Brooklyn Secret d’Isabel Sandoval, sorti en 2020, nous emmène aux côtés d’Olivia, une immi­grée philip­pine à Brooklyn qui prend soin d’Olga, vieille immi­grée russe établie de longue date. Alors que le film s’ouvre sur son quoti­dien, ses stra­té­gies pour prolonger son séjour et conti­nuer à envoyer de l’argent à sa famille, elle va très vite faire la rencontre du petit-fils de sa patronne… Brooklyn secret présente les multiples réalités auxquelles sont confrontés les migrants aux États-Unis et, en fili­grane, l’impact de la poli­tique migra­toire répres­sive de Donald Trump sur leurs vies. Tiraillée entre la peur de la dépor­ta­tion et le désir de trouver le bonheur, Olivia compose avec les circons­tances, expo­sant à la fois sa force, sa soli­tude et ses doutes.

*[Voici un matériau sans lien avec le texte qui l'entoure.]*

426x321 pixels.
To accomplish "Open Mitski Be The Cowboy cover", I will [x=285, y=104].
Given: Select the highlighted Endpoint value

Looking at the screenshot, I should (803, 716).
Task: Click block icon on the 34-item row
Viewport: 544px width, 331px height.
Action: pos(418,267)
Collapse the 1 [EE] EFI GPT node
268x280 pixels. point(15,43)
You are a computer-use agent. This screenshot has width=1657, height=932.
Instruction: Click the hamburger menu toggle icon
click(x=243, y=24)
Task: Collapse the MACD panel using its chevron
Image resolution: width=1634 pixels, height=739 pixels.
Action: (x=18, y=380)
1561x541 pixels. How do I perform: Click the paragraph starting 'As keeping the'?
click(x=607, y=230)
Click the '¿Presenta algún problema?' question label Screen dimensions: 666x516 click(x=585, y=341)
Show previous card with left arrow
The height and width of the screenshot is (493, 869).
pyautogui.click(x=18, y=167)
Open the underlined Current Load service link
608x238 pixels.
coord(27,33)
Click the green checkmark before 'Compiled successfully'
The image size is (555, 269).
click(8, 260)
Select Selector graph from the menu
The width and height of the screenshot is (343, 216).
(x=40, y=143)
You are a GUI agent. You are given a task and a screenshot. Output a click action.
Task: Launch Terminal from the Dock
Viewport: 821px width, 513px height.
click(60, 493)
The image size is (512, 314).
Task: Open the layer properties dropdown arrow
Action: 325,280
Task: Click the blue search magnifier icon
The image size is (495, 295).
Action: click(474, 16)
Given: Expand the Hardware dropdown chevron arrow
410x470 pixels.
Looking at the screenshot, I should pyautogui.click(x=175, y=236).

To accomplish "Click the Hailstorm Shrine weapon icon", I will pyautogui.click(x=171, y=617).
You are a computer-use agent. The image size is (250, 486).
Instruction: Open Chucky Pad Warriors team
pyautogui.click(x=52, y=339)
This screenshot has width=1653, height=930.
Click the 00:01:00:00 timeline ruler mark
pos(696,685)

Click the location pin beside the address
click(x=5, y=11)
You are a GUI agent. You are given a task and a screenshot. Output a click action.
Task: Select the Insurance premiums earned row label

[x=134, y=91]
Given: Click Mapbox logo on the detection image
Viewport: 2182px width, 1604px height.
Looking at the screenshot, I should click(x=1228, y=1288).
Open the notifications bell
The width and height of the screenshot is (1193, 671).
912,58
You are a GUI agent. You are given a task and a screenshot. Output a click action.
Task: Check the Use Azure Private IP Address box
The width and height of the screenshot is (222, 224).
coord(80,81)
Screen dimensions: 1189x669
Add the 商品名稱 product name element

Entre 1935 et 2020, les poli­tiques migra­toires se sont renfor­cées et sont deve­nues de plus en plus strictes. Cette évolu­tion a trans­formé l’expérience des couples dits « mixtes ». Soumis à de nombreuses formes de contrôles, de mesures et d’aprioris, l’amour des migrants (notam­ment issus d’un pays pauvre) envers un ressor­tis­sant d’un pays riche, est très souvent passé au crible de l’administration. Le mariage appa­raît comme un chemin poten­tiel vers la régu­la­ri­sa­tion et c’est souvent sous l’angle des trom­pe­ries ou des incom­pré­hen­sions produites par les inéga­lités socioé­co­no­miques que le sujet est systé­ma­ti­que­ment consi­déré par les admi­nis­tra­tions et le grand public.

Certes, la forma­tion d’un couple peut, dans certains cas et avec prag­ma­tisme, permettre de régu­la­riser une situa­tion. Mais cette union peut tout à fait débou­cher sur une rela­tion amou­reuse ou amicale satis­fai­sante et sur laquelle il n’est demandé à nulle admi­nis­tra­tion de porter un juge­ment. Inver­se­ment, certaines rela­tions amou­reuses mixtes jugées trop impro­bables échouent car elles sont mises en doute par les administrations.

La recherche – comme ces films – suggèrent que les parcours migra­toires et conju­gaux sont multiples.

Annaëlle Piva
Chaire de Recherche du Canada sur les Dyna­miques migra­toires mondiales
Membre de l’équipe P.A.R.I.S (Pour l’Avancement des Recherches sur l’Interaction Spatiale), UMR Géogra­phie Cité, Paris.
Fellow au Dépar­te­ment Policy, Institut Conver­gences Migra­tions, Paris

Brooklyn Secret 

Réalisé par Isabel Sandoval 

USA-Philip­pines, 2019, 1h30, fiction, VOSTFR, JHR
Avec Isabel Sandoval, Eamon Farren, Lynn Cohen

Olivia travaille comme soignante auprès d’Olga, une grand-mère russe ashké­naze à Brooklyn. Fragi­lisée par sa situa­tion d’immigrante philip­pine sans-papier, elle paie secrè­te­ment un Améri­cain pour orga­niser un mariage blanc. Alors que celui-ci se rétracte, elle rencontre Alex, le petit fils d’Olga, avec qui elle ose enfin vivre une véri­table histoire d’amour. Mais celle-ci se complique lorsque le jeune homme apprend qu’O­livia est transgenre…

En présence de Blan­dine Destremau direc­trice de recherche en socio­logie. Elle copi­lote actuel­le­ment un projet d’ou­vrage Migra­tions, une chance pour notre système de soin.

Toni 

Réalisé par Jean Renoir 

Copie restaurée /​Avant-première

France, 1935, 1h25, fiction, VF, Tamasa
Projec­tion en avant première de la copie restaurée
Avec Charles Blavette, Célia Montalvan, Jenny Hélia

Immigré italien, Toni a trouvé du travail à Martigues où il tombe amou­reux de Josépha, d’origine espa­gnole, dont l’oncle est un petit proprié­taire pros­père. Josépha se marie avec Albert qui a surtout des vues sur la fortune de l’oncle. Lorsque ce dernier meurt, Josépha projette de s’emparer de ses richesses et de s’exiler en Amérique. Surprise par Albert, elle le tue. Lorsque Toni apprend que Josépha risque la prison, il s’accuse du meurtre. Il sera abattu par un chas­seur qui souhaite faire justice lui-même.

Jeudi 8 oct. 2020, 20h30 
Cin’Hoche, Bagnolet

En présence d’un fellow de l’Ins­titut Conver­gences Migrations.